Olson’s son Ryan, now a teenager, says he was beaten almost daily when he did poorly in the Arabic lessons he was forced to take.
“I mispronounced something and that set him off,” the college freshman said. “And I remember he clasped both his hands together and just hauled off and hit me right square in the back. I remember the wind, you know, getting knocked out of me, crying out.”
Ryan said Diab’s cell tried to recruit him into their group and he would be brought to small meetings where the men would rail and plot against America.
“He wanted me to be just as extreme as he was you know, hate America, anything that his little group didn’t like,” he said. “I just can’t really say I ever believed it. I just went along, just nodded my head.”

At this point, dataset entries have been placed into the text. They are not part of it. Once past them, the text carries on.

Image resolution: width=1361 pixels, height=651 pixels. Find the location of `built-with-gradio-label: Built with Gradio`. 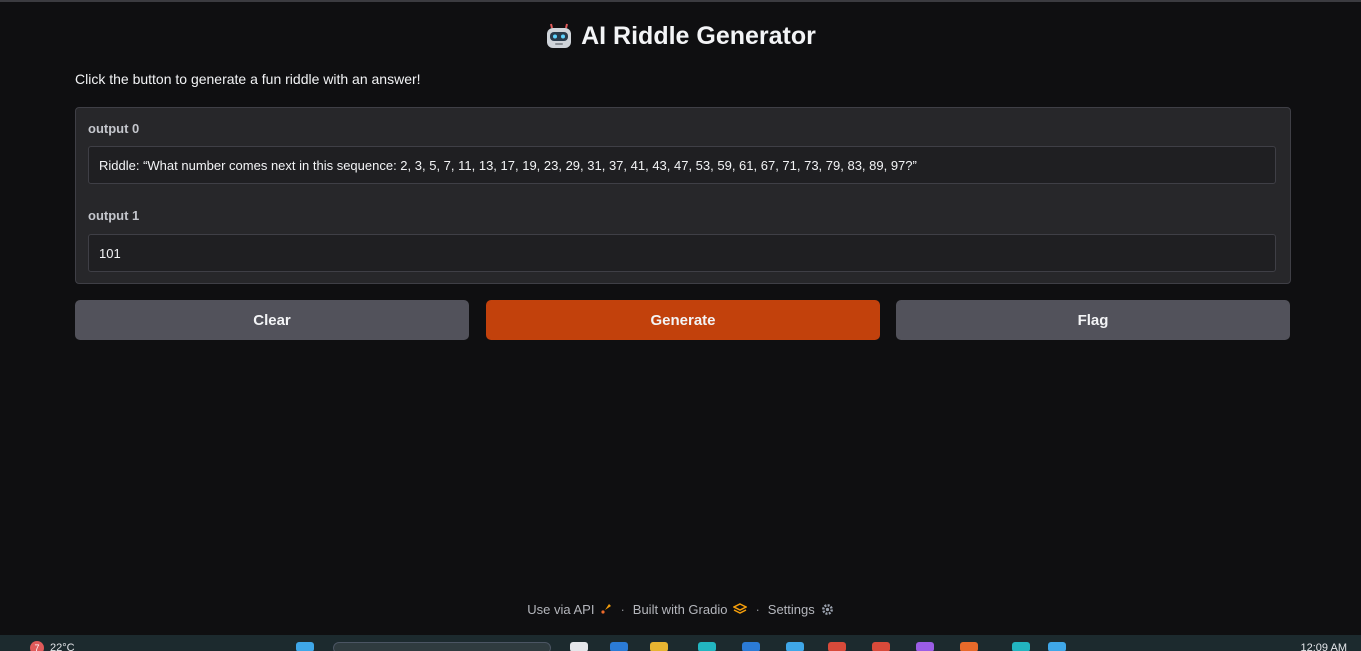

built-with-gradio-label: Built with Gradio is located at coordinates (680, 609).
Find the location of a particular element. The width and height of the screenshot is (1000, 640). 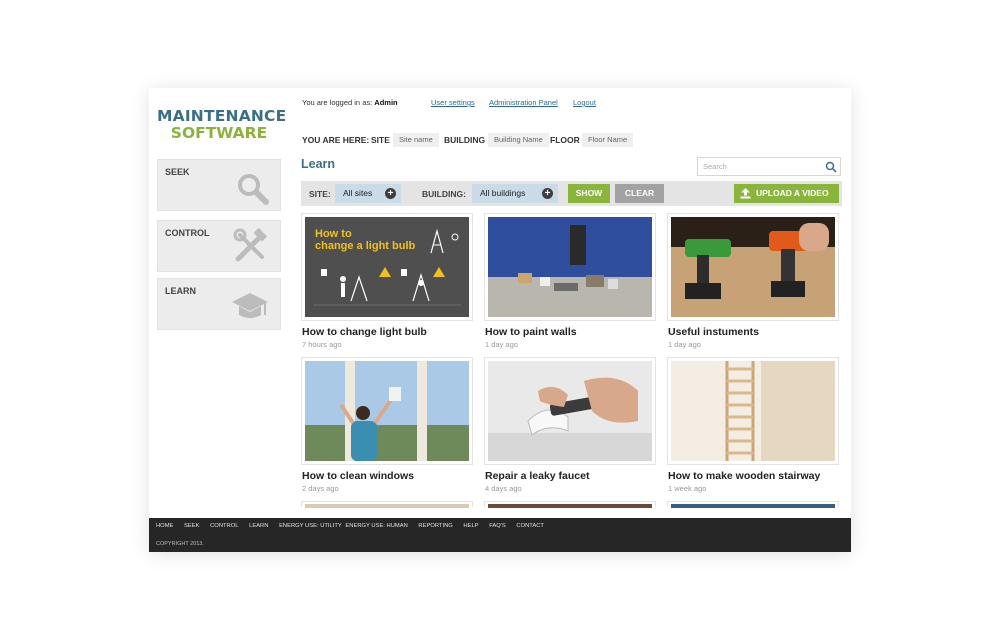

breadcrumb-site: Site name is located at coordinates (416, 140).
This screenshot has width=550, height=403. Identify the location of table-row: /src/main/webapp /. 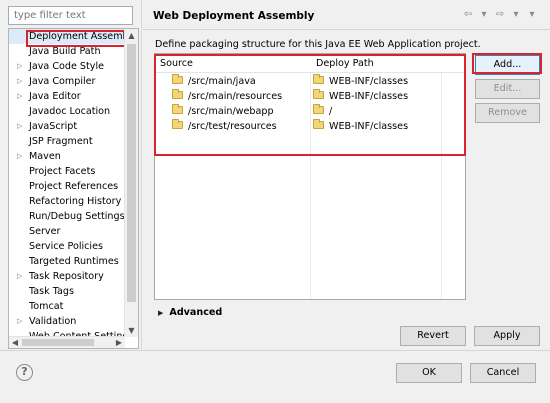
(310, 111).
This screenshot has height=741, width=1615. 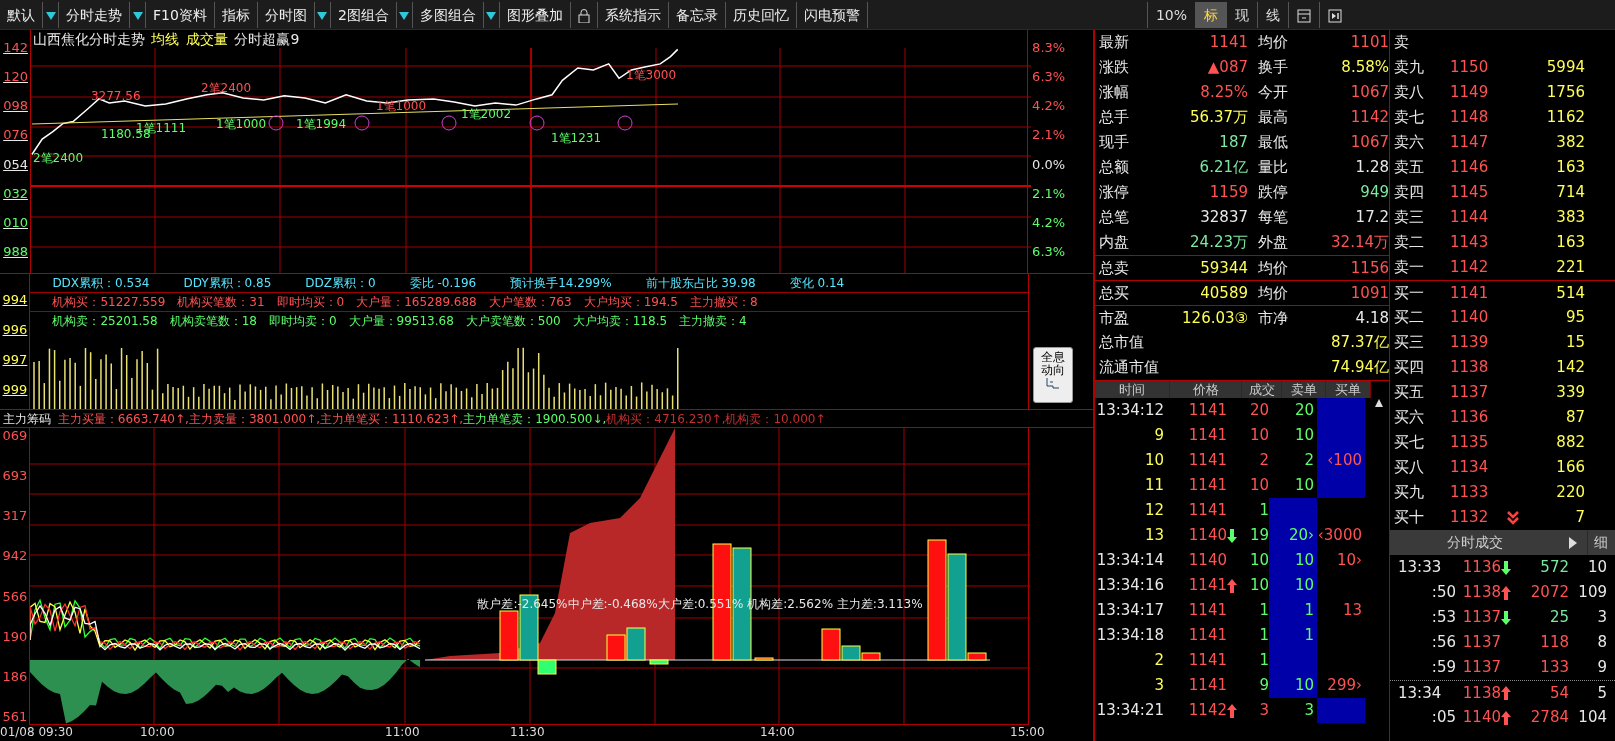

And Saraah Olson admits she played a role in drawing up the papers for a fake charity, called Charity Without Borders, that the cell used to funnel money overseas. The organization would not be discovered or shut down until after the Sept. 11 attacks.
It was an act of desperation, Olson said. “I’m not proud of it. Not proud of it at all,” she said. “I just knew that I lived in hell and I wanted out. And if helping him do whatever it was that he was doing meant that I wouldn’t get hit, I was willing to do it at that point.”